In the meantime I found something that was interesting and makes sense. It confirms my suspicion about this Personal relationship paradigm…I am more in tune with a Corporate relationship that includes a personal relationship, a family relationship, kind of like Jesus is my older brother, God is father and we are all part of a family…this sounds more like what I read about Covenants and the plan of the Kingdom…did anyone in the OT have a personal relationship with David or Solomon…I believe that the people were part of the Kingdom and related to the King as subjects.
catholicapologetics.org/ap100000.htm
The term “personal relationship” is, first of all, not biblical. Neither word nor the compound phrase is found in the Bible. But then, neither are such terms as “Trinity”, “Incarnation”, “Eucharist”, “Lord’s Supper”, etc., found in the Bible.

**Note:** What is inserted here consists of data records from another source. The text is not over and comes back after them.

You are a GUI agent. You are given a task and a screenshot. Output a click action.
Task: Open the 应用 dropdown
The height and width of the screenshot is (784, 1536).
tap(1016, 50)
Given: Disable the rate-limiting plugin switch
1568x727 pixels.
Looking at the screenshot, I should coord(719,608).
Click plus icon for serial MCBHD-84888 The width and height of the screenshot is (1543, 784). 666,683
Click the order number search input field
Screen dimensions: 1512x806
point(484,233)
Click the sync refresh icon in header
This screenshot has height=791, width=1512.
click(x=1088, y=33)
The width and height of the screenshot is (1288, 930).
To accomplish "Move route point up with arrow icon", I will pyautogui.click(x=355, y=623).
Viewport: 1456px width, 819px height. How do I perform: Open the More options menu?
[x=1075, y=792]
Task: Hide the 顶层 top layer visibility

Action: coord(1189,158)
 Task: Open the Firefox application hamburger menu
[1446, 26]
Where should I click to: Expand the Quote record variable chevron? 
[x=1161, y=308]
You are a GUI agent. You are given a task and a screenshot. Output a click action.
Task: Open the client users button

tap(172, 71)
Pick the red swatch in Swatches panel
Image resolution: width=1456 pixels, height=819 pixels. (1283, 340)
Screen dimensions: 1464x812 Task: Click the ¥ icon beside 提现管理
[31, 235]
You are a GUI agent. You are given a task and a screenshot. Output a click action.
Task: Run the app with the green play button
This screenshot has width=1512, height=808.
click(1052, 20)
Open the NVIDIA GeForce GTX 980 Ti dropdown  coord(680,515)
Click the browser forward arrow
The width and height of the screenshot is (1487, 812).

The expression “personal relationship” comes neither from the language of the Bible nor from the history of Christian faith. **The expression comes from the humanist psychology of the last hundred years, principally that of Abraham Maslow, Carl Rogers and Eric Fromm. It also has its roots in over emphasis on the attitude of rugged individualism of the early development of America. **
In using the expression “personal relationship” there is a danger in attempting to harmonize the formulas of the Bible with the formulas of psychology, psychiatry, and/or American nationalism. The language of the Bible and the languages of psychology, psychiatry, and nationalism reflect divergent perceptions and conceptualizations. Attempting to treat them as identical can only be artificial.